**Your objective:** Restating the data word for word is all that is required.

**Extracted records:**
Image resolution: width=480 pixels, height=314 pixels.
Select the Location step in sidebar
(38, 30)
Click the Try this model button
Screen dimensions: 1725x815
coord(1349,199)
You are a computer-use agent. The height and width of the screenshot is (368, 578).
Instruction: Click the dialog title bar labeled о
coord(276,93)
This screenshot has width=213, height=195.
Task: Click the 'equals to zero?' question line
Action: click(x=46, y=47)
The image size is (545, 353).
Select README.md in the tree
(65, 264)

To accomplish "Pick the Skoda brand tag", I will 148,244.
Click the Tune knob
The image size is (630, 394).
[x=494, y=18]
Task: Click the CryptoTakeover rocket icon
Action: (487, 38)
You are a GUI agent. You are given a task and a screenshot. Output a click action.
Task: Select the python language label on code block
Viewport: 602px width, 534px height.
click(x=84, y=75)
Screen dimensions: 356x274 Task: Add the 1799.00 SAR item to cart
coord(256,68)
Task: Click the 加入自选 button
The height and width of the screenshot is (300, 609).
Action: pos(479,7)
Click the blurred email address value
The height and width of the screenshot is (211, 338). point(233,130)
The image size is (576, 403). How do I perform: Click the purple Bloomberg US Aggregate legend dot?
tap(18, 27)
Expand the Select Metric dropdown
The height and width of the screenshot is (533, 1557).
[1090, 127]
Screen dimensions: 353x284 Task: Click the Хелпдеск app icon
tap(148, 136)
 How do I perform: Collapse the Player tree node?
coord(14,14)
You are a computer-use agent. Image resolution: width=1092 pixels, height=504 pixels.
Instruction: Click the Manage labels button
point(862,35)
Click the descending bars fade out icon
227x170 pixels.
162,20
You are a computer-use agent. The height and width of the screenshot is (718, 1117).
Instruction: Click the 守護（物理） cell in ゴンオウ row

**Output for this task:**
Image resolution: width=480 pixels, height=314 pixels.
Select the Location step in sidebar
(38, 30)
Click the Try this model button
Screen dimensions: 1725x815
coord(1349,199)
You are a computer-use agent. The height and width of the screenshot is (368, 578).
Instruction: Click the dialog title bar labeled о
coord(276,93)
This screenshot has width=213, height=195.
Task: Click the 'equals to zero?' question line
Action: click(x=46, y=47)
The image size is (545, 353).
Select README.md in the tree
(65, 264)

To accomplish "Pick the Skoda brand tag", I will 148,244.
Click the Tune knob
The image size is (630, 394).
[x=494, y=18]
Task: Click the CryptoTakeover rocket icon
Action: (487, 38)
You are a GUI agent. You are given a task and a screenshot. Output a click action.
Task: Select the python language label on code block
Viewport: 602px width, 534px height.
click(x=84, y=75)
Screen dimensions: 356x274 Task: Add the 1799.00 SAR item to cart
coord(256,68)
Task: Click the 加入自选 button
The height and width of the screenshot is (300, 609).
Action: pos(479,7)
Click the blurred email address value
The height and width of the screenshot is (211, 338). point(233,130)
The image size is (576, 403). How do I perform: Click the purple Bloomberg US Aggregate legend dot?
tap(18, 27)
Expand the Select Metric dropdown
The height and width of the screenshot is (533, 1557).
[1090, 127]
Screen dimensions: 353x284 Task: Click the Хелпдеск app icon
tap(148, 136)
 How do I perform: Collapse the Player tree node?
coord(14,14)
You are a computer-use agent. Image resolution: width=1092 pixels, height=504 pixels.
Instruction: Click the Manage labels button
point(862,35)
Click the descending bars fade out icon
227x170 pixels.
162,20
You are a computer-use agent. The height and width of the screenshot is (718, 1117).
Instruction: Click the 守護（物理） cell in ゴンオウ row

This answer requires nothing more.